*ACTION ITEM*. Print, from the listing below, the lines starting at the line containing "Latest Stories (658, 2108)" and ending at the line containing "Philadelphia Union 2023-24", exactly as they stand, and print nothing else.

*GIVEN RECORDS*.

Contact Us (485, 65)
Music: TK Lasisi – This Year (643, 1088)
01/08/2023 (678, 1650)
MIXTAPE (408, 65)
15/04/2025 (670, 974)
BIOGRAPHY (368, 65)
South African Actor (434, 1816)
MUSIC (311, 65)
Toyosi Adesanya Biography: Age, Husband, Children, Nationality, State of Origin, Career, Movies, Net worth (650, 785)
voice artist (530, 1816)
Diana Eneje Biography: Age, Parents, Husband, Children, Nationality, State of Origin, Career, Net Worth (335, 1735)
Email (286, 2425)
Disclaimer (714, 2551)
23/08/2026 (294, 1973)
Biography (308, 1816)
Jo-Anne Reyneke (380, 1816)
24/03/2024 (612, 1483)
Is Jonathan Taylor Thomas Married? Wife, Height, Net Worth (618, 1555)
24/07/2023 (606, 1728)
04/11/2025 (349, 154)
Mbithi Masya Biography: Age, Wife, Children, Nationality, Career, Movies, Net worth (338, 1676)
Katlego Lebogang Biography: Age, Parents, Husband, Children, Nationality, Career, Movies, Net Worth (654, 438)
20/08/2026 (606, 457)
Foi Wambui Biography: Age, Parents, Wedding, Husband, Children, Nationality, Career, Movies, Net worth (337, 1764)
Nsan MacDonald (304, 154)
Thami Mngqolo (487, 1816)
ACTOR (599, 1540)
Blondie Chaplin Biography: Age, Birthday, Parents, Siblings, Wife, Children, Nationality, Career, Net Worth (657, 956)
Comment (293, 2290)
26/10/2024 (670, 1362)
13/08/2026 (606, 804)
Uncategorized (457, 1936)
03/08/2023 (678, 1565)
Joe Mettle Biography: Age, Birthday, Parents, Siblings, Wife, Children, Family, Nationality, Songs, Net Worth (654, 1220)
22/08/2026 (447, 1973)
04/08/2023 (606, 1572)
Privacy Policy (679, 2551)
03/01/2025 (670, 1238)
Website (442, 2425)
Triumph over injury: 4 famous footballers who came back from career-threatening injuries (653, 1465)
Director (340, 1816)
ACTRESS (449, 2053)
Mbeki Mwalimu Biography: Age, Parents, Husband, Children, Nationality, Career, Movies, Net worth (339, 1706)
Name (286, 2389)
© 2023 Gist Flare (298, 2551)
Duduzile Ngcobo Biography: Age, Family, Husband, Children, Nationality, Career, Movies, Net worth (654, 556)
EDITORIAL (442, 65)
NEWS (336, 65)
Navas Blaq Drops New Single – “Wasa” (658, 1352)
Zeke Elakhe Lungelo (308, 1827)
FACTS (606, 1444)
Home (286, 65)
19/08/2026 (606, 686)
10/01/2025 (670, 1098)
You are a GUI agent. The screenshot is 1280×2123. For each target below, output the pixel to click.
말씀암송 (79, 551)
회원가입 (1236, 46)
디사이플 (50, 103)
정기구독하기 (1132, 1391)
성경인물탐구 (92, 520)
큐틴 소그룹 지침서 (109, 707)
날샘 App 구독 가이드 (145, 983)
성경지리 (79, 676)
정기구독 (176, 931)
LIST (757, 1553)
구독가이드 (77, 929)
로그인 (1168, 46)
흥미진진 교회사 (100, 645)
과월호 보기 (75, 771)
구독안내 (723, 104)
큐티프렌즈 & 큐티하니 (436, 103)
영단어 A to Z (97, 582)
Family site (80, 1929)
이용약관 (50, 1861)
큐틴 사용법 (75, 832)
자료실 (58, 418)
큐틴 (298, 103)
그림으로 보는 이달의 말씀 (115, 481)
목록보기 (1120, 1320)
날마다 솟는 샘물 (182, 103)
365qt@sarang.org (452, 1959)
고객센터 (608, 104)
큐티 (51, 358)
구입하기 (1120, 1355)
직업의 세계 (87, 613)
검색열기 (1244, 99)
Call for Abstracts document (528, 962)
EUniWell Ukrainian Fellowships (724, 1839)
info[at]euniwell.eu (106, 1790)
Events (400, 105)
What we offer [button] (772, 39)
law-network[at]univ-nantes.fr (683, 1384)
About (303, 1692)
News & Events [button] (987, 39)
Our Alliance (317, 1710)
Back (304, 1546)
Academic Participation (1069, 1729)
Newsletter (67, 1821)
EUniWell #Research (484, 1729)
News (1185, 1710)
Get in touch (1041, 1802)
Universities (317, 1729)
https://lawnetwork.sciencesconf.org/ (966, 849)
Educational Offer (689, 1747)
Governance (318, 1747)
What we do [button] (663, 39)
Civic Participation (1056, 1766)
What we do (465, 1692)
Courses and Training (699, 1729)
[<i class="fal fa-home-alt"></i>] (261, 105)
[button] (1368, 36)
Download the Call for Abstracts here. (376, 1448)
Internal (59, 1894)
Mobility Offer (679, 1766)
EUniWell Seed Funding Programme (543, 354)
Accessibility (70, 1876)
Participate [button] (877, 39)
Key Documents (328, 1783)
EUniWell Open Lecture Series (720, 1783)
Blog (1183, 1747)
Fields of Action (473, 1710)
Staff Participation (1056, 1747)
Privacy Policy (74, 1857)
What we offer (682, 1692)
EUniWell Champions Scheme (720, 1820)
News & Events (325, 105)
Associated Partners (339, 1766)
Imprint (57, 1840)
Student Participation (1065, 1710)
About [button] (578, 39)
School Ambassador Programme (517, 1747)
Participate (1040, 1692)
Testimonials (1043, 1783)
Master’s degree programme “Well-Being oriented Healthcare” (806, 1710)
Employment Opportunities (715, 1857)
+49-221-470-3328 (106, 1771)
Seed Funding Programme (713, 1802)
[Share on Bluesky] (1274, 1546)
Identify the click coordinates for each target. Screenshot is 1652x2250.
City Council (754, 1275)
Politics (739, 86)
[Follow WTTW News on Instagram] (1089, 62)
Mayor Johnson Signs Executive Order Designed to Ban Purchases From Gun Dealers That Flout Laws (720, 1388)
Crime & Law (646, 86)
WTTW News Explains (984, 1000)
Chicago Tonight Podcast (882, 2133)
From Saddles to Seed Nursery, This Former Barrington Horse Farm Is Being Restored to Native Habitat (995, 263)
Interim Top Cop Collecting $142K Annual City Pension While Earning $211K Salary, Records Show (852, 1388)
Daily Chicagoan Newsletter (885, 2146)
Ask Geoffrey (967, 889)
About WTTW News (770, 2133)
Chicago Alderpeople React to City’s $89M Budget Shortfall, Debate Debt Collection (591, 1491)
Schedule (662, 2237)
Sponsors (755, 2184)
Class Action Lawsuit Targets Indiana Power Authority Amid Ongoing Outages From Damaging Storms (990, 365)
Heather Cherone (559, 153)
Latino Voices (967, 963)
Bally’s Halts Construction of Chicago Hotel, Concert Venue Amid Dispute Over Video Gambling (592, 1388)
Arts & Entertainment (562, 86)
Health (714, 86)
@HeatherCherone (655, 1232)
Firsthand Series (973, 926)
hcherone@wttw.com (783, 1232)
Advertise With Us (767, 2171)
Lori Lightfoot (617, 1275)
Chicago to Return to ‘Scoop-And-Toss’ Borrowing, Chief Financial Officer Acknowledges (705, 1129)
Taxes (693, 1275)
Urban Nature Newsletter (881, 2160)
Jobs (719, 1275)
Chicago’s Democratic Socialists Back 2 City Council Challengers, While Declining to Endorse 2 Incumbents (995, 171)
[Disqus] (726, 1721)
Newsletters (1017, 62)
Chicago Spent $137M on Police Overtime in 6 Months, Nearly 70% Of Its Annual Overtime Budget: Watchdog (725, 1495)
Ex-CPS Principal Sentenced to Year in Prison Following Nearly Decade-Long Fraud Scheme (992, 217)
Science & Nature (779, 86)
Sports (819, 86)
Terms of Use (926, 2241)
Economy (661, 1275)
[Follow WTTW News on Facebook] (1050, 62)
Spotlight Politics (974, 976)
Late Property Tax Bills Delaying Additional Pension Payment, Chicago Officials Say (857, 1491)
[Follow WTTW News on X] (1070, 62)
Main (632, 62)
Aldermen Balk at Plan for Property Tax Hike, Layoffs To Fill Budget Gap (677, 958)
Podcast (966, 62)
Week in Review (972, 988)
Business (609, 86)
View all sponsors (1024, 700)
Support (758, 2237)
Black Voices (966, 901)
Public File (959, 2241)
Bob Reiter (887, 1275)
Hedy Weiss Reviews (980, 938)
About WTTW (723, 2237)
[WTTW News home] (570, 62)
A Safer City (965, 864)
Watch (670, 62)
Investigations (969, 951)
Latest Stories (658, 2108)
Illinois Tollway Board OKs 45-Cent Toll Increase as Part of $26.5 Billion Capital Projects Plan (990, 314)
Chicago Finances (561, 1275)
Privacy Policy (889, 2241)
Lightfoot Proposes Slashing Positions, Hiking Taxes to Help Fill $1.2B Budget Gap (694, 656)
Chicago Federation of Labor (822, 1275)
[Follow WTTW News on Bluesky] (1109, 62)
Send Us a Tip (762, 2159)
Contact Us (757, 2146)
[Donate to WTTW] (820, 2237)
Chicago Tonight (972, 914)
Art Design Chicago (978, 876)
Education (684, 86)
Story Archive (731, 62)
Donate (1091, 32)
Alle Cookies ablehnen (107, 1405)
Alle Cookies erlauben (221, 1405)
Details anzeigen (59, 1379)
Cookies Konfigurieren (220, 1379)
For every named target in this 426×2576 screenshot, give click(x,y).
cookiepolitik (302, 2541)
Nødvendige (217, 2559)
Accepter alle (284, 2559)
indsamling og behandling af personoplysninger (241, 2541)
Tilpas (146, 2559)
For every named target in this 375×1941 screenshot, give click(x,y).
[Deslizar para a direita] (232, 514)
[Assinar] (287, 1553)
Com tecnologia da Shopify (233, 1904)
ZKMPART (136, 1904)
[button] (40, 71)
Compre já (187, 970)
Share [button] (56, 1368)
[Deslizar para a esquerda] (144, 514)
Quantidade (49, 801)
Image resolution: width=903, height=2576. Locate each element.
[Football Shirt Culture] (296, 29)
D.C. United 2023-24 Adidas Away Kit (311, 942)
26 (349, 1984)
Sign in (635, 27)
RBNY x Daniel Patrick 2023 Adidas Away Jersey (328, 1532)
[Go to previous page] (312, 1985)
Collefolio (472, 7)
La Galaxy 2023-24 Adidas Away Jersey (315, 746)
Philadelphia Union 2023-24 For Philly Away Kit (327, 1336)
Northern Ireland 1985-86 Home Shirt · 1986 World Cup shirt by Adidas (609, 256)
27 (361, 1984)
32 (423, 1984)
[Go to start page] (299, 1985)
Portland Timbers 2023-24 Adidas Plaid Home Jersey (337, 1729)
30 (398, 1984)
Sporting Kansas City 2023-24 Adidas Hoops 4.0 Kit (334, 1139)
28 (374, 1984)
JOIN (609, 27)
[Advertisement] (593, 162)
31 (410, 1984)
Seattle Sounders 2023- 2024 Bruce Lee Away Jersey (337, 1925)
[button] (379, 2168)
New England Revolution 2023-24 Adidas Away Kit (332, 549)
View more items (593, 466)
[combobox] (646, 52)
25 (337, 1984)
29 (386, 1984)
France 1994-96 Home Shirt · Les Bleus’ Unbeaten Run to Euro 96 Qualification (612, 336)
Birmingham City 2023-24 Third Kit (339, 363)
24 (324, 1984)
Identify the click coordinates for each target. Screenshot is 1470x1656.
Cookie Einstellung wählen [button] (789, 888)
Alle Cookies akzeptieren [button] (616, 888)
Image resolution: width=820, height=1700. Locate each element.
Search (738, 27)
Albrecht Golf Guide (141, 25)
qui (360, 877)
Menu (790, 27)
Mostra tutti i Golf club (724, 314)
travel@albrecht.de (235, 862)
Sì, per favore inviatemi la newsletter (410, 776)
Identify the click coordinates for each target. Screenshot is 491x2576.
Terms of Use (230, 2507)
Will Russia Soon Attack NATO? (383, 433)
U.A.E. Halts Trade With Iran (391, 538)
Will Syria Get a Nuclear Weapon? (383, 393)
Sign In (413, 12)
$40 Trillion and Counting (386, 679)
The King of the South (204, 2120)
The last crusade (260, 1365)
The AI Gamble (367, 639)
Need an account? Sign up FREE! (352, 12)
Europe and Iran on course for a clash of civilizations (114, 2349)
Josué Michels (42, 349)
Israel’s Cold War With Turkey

*ANSWER SPACE*.
Latest Stories (658, 2108)
Illinois Tollway Board OKs 45-Cent Toll Increase as Part of $26.5 Billion Capital Projects Plan (990, 314)
Chicago Finances (561, 1275)
Privacy Policy (889, 2241)
Lightfoot Proposes Slashing Positions, Hiking Taxes to Help Fill $1.2B Budget Gap (694, 656)
Chicago Federation of Labor (822, 1275)
[Follow WTTW News on Bluesky] (1109, 62)
Send Us a Tip (762, 2159)
Contact Us (757, 2146)
[Donate to WTTW] (820, 2237)
Chicago Tonight (972, 914)
Art Design Chicago (978, 876)
Education (684, 86)
Story Archive (731, 62)
Donate (1091, 32)
Alle Cookies ablehnen (107, 1405)
Alle Cookies erlauben (221, 1405)
Details anzeigen (59, 1379)
Cookies Konfigurieren (220, 1379)
For every named target in this 426×2576 screenshot, give click(x,y).
cookiepolitik (302, 2541)
Nødvendige (217, 2559)
Accepter alle (284, 2559)
indsamling og behandling af personoplysninger (241, 2541)
Tilpas (146, 2559)
For every named target in this 375×1941 screenshot, give click(x,y).
[Deslizar para a direita] (232, 514)
[Assinar] (287, 1553)
Com tecnologia da Shopify (233, 1904)
ZKMPART (136, 1904)
[button] (40, 71)
Compre já (187, 970)
Share [button] (56, 1368)
[Deslizar para a esquerda] (144, 514)
Quantidade (49, 801)
Image resolution: width=903, height=2576. Locate each element.
[Football Shirt Culture] (296, 29)
D.C. United 2023-24 Adidas Away Kit (311, 942)
26 (349, 1984)
Sign in (635, 27)
RBNY x Daniel Patrick 2023 Adidas Away Jersey (328, 1532)
[Go to previous page] (312, 1985)
Collefolio (472, 7)
La Galaxy 2023-24 Adidas Away Jersey (315, 746)
Philadelphia Union 2023-24 For Philly Away Kit (327, 1336)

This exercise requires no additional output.